Year 1: (M1-3) Aims, objectives, and research questions will be finalized; (M4-9) systematic literature review will be started (i.e., search string confirmed, abstracts screened, data extraction); (M10-12) systematic review completion (i.e., analysis written).

Year 2

Year 2: (M13-18) Six-month digital saprolite mapping at BGS; (M19-24) Controlled laboratory experiments at Cranfield.

Year 3

Year 3: (M25-M29) Field-based experiment; (M30-M36) Writing up and compiling thesis.

Further reading

Evans, D. L., Quinton, J. N., Tye, A. M., Rodés, Á., Rushton, J. C., Davies, J. A. C. and Mudd, S. M. (2021) ‘How the composition of sandstone matrices affects rates of soil formation’, Geoderma, 401, doi: 10.1016/j.geoderma.2021.115337

Evans, D. L., Quinton, J. N., Tye, A. M., Rodés, Á., Davies, J. A. C., Mudd, S. M. and Quine, T. (2019) ‘Arable soil formation and erosion: a hillslope-based cosmogenic-nuclide study in the United Kingdom’, SOIL, doi: 10.5194/soil-2019-8.

Gardner, T., Vepraskas, M. J. and Amoozegar, A. (2020) ‘Efficiency of saprolite for removing E. coli from simulated wastewatrer’, Water Science and Technology, 82(11), pp. 2545-2551.

Biel-Maeso, M., Burke, V., Greskowiak, J., Massmann, G., Lara-Martin, P. A. and Corada-Fernandez, C. (2021) ‘Mobility of contaminants of emerging concern in soil column experiments’, Science of the Total Environment, 762, doi: 10.1016/j.scitotenv.2020.144102

Tye, A.  M., Kemp,  S.  J., Lark,  R.  M.  and Milodowski,  A.  E. (2012) ‘The role of  peri-glacial  active  layer  development  in determining soil-regolith thickness across a Triassic sandstone outcrop in the UK’, Earth Surface Processes and Landforms, 37(9), pp. 971-983.


Since the beginning of the studentship (Y1-2) is most likely to be affected, the project has been front-loaded with desk-based research (e.g., a systematic literature review, desk-based mapping), which can be done at home and/or with social distancing.

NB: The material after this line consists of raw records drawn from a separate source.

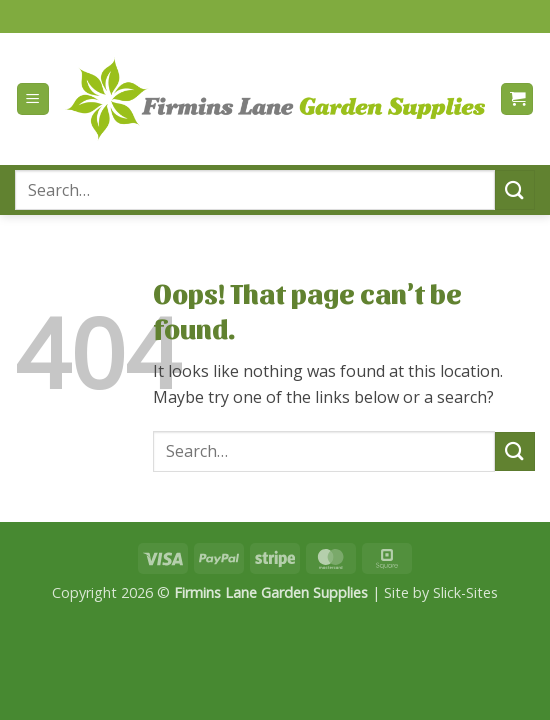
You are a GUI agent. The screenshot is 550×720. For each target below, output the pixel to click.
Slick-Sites (465, 592)
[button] (33, 99)
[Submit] (515, 189)
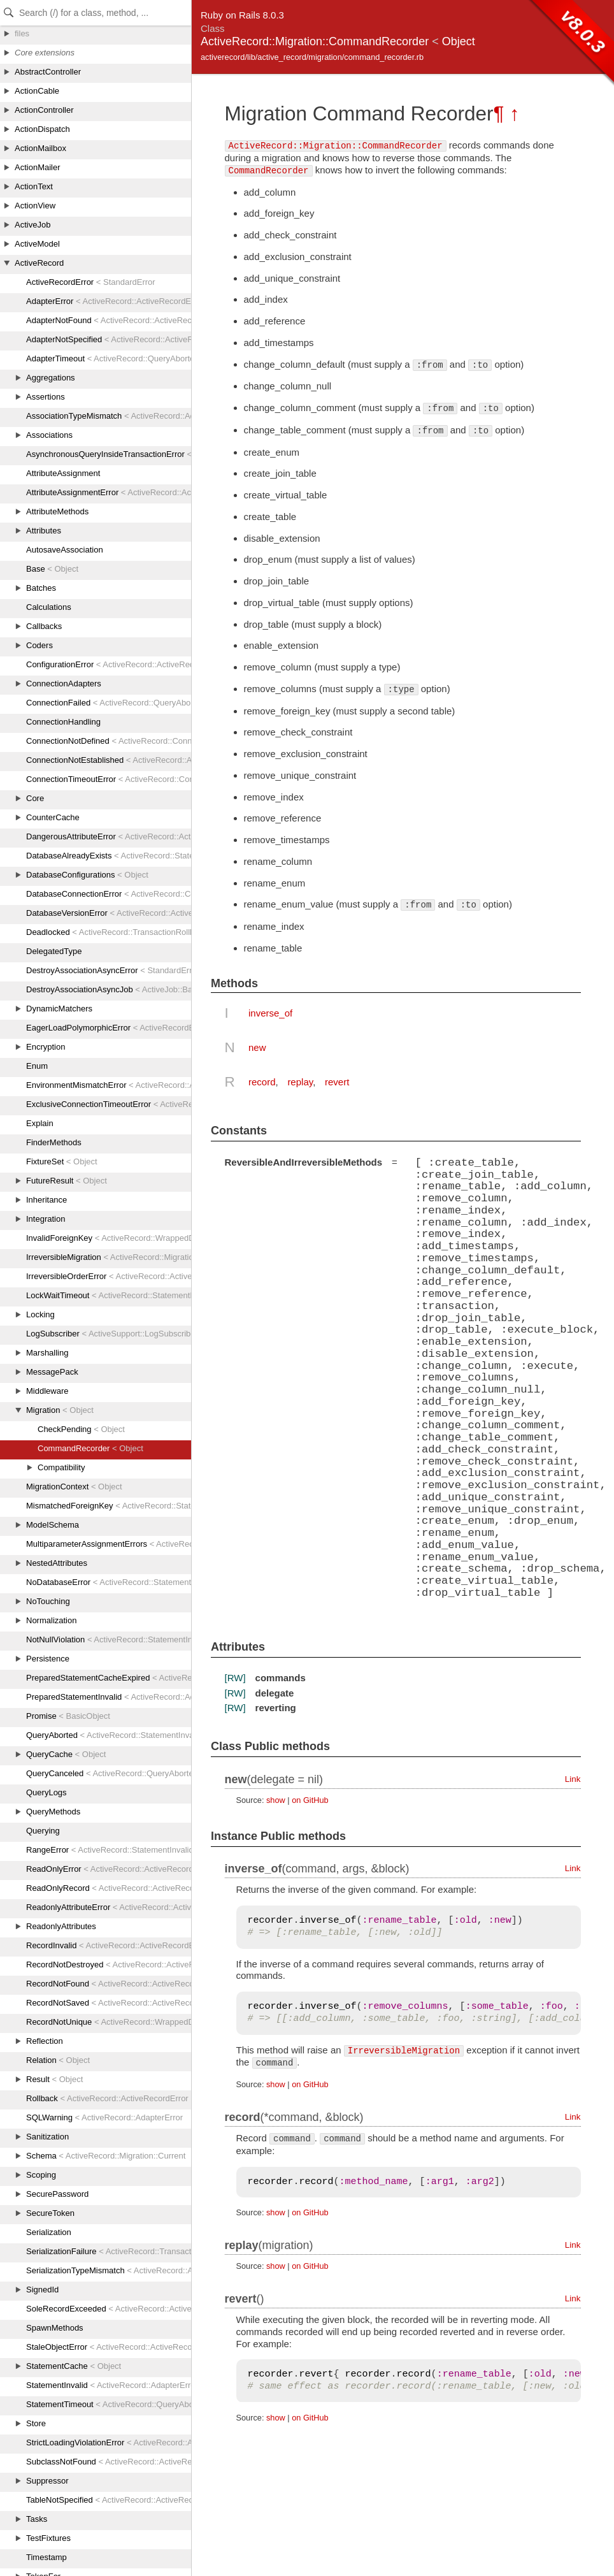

If so, a proportion of RTSG will be allocated to ensuring the student has access to suitable hardware and software. Supervisory and partner meetings can be conducted virtually, in accordance with the latest guidelines. In the event of a national lockdown, planned laboratory/fieldwork will follow SOPs developed during previous lockdowns. Partnering with BGS adds extra security for laboratory access.